By Steve Blow
The Dallas Morning News
February 2, 2006
Planned Parenthood of North Texas honored me with a nice award last week. But when it came time for me to make a few remarks, I had to confess to feeling ashamed.
I don't think that's exactly the reaction they were looking for.
The award recognized a column I wrote last year about the federal government's impasse over emergency contraception.
But I had to confess that I felt ashamed to win an award for merely stating the obvious.
Everyone laughed in a nice, supportive – and maybe relieved – way. But that didn't make it any less true.
Imagine – winning an award for saying doctors, not politicians, ought to make medical decisions.
Who could disagree with that?
And yet that's exactly the situation we've got in this country over the availability of emergency contraceptives.
The federal government's own review panel of doctors and scientists supports selling the so-called morning-after pill over the counter. The birth-control pills are clearly safe and effective. Taken soon after unprotected sex or when routine contraception fails, they still prevent 85 percent of pregnancies.
But political heat from the most fervent social conservatives has stymied the Food and Drug Administration. It refuses to approve emergency contraceptives for over-the-counter sales.
I had to confess that something else made me feel ashamed to receive that award last week.
I said it also feels a little shameful for a fellow to win an award for just doing his job – especially when others have quit good jobs over this deplorable situation.
When the FDA refused again last year to approve the contraceptives, Dr. Susan Wood courageously resigned in protest. She had been director of the FDA's Office of Women's Health.
To state the obvious – again: She didn't want to work in a place where politicians, not doctors, make medical decisions.
At Planned Parenthood's awards luncheon last week, rabbi Nancy Kasten gave the invocation. Before her prayer, she said her favorite bumper sticker these days says, "If you're not outraged, you're not paying attention."
Amen, sister – if a Baptist can say that to a rabbi. On this issue alone, a big dose of outrage is due.
Let's be clear. We're not talking here about abortion pills. That's something else. Some have tried to confuse the issue. But these are ordinary birth-control pills, working just as they do when taken ordinarily.
Dr. Wood stressed that point in a recent talk. "The only connection emergency contraception has to abortion is it prevents the need for one," she said. "It's just like birth control."
We shouldn't even be discussing this.
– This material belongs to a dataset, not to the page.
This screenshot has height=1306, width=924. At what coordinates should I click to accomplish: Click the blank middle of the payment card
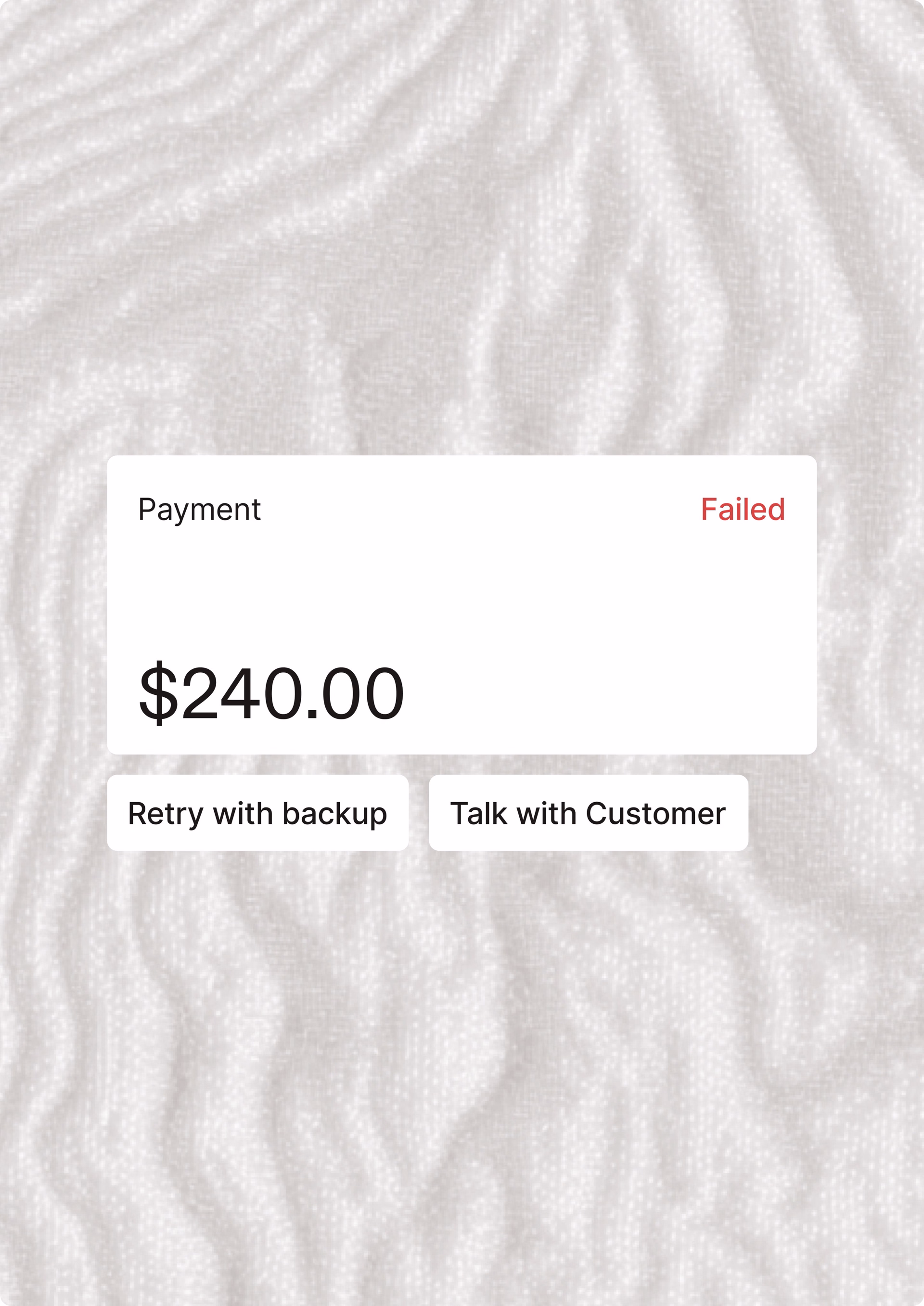[x=462, y=591]
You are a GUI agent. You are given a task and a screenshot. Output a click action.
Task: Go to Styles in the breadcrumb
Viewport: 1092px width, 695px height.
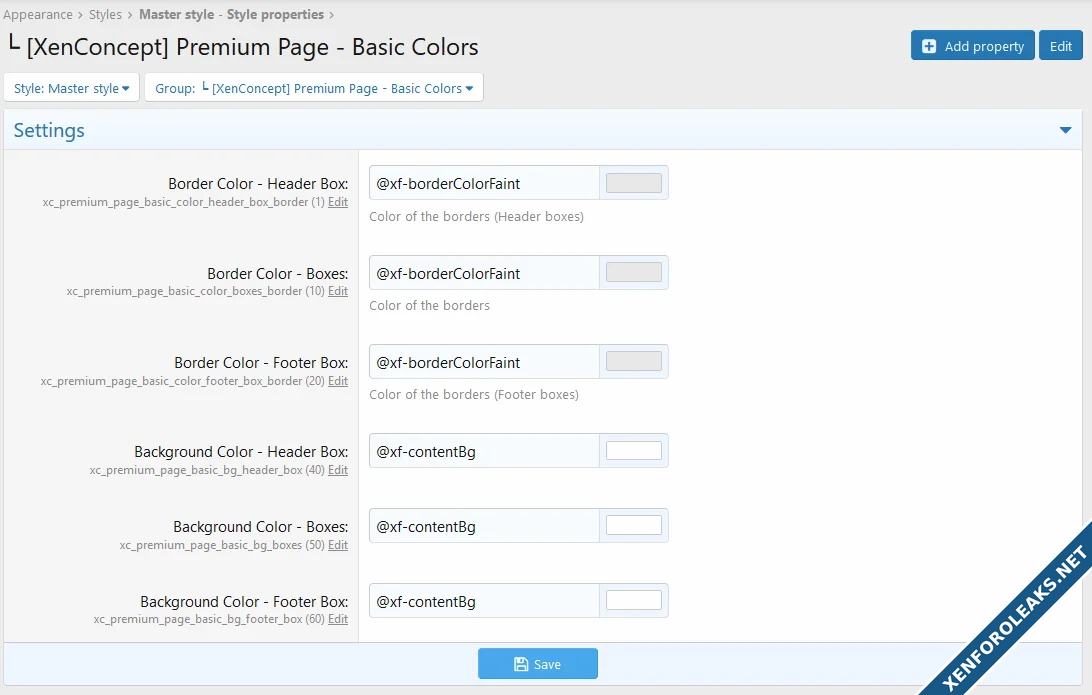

This ought to be the slam-dunk decision of all time.
The two most important and relevant medical groups – the American Medical Association and the American College of Obstetricians and Gynecologists – have issued statements calling on the FDA to quit stalling and make the contraceptives available over the counter.
"What this amounts to is a quintessential shell game, in which women are the losers," the OB-GYN doctors said in their statement.
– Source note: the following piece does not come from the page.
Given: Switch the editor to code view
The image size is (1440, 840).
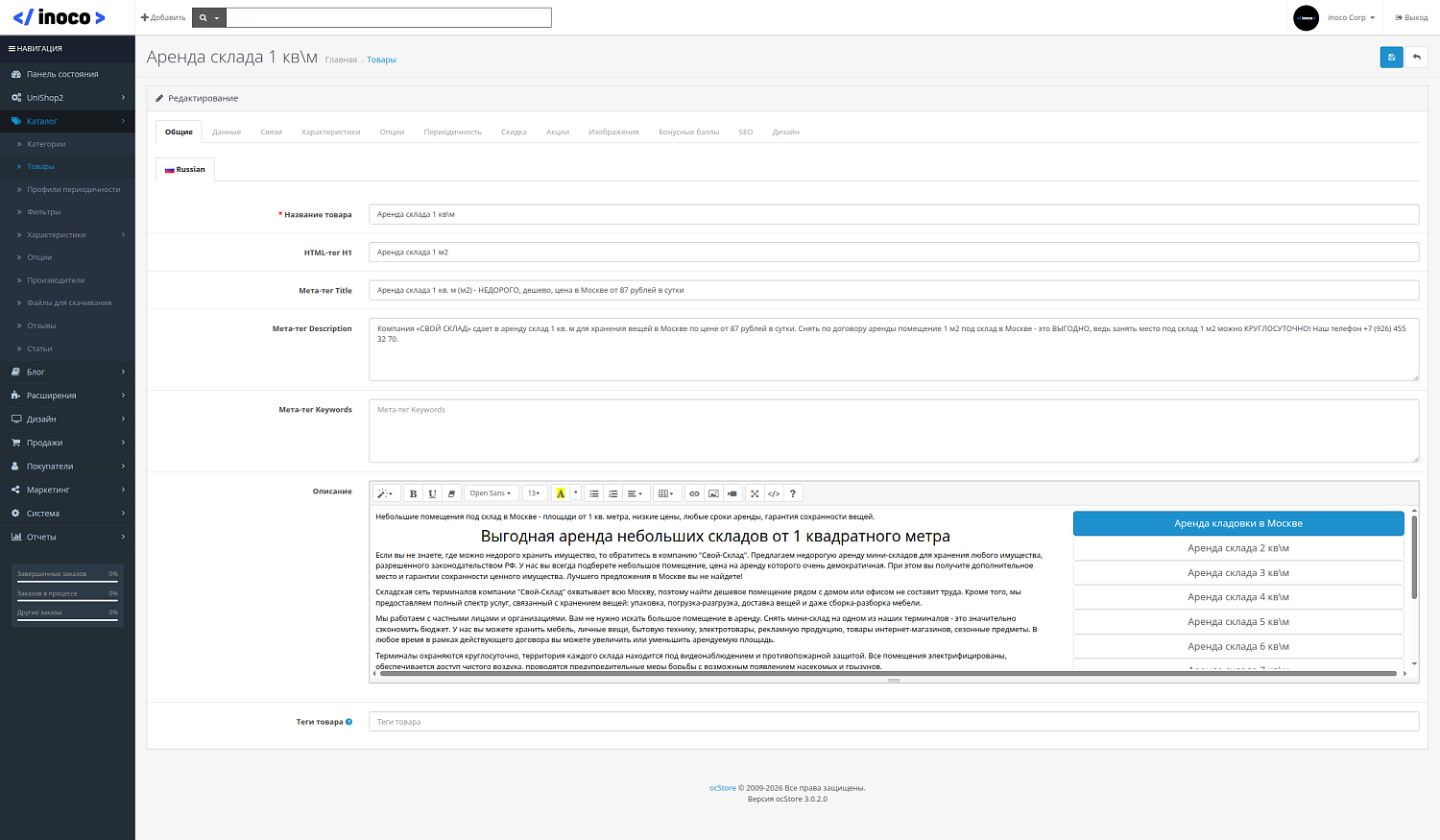Looking at the screenshot, I should (x=774, y=492).
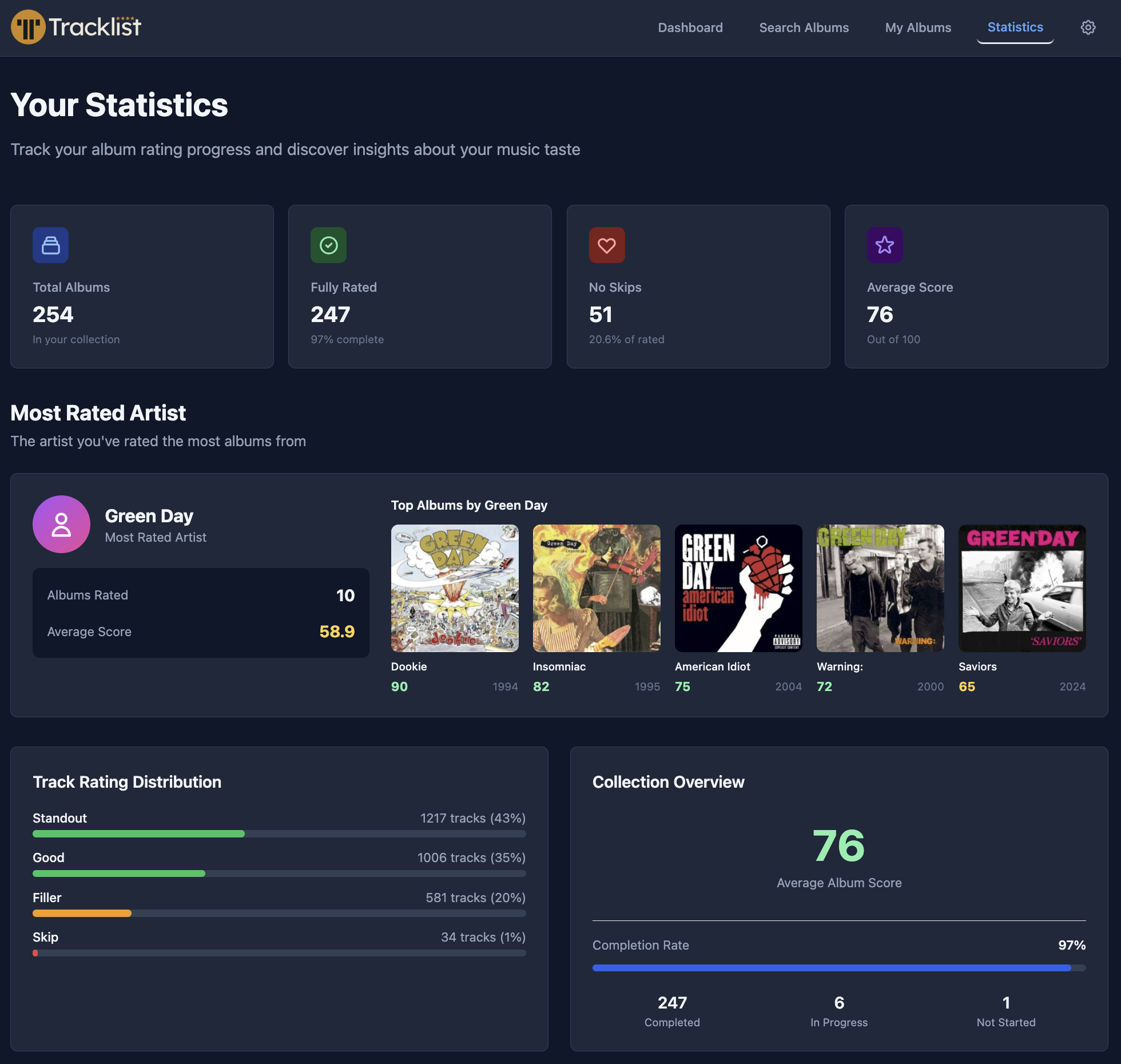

The OB-GYN association estimates that wider awareness and availability of emergency contraceptives could cut unintended pregnancies and abortions in half.
In half! That's about 2 million pregnancies and 500,000 abortions a year.
Look, I respect that some people believe birth control is wrong. Some object to birth-control pills in particular. That's fine. They shouldn't use them.
But to restrict their availability to an entire nation? To possibly double the number of unintended pregnancies and abortions?
That ought to leave us all outraged – and a little ashamed.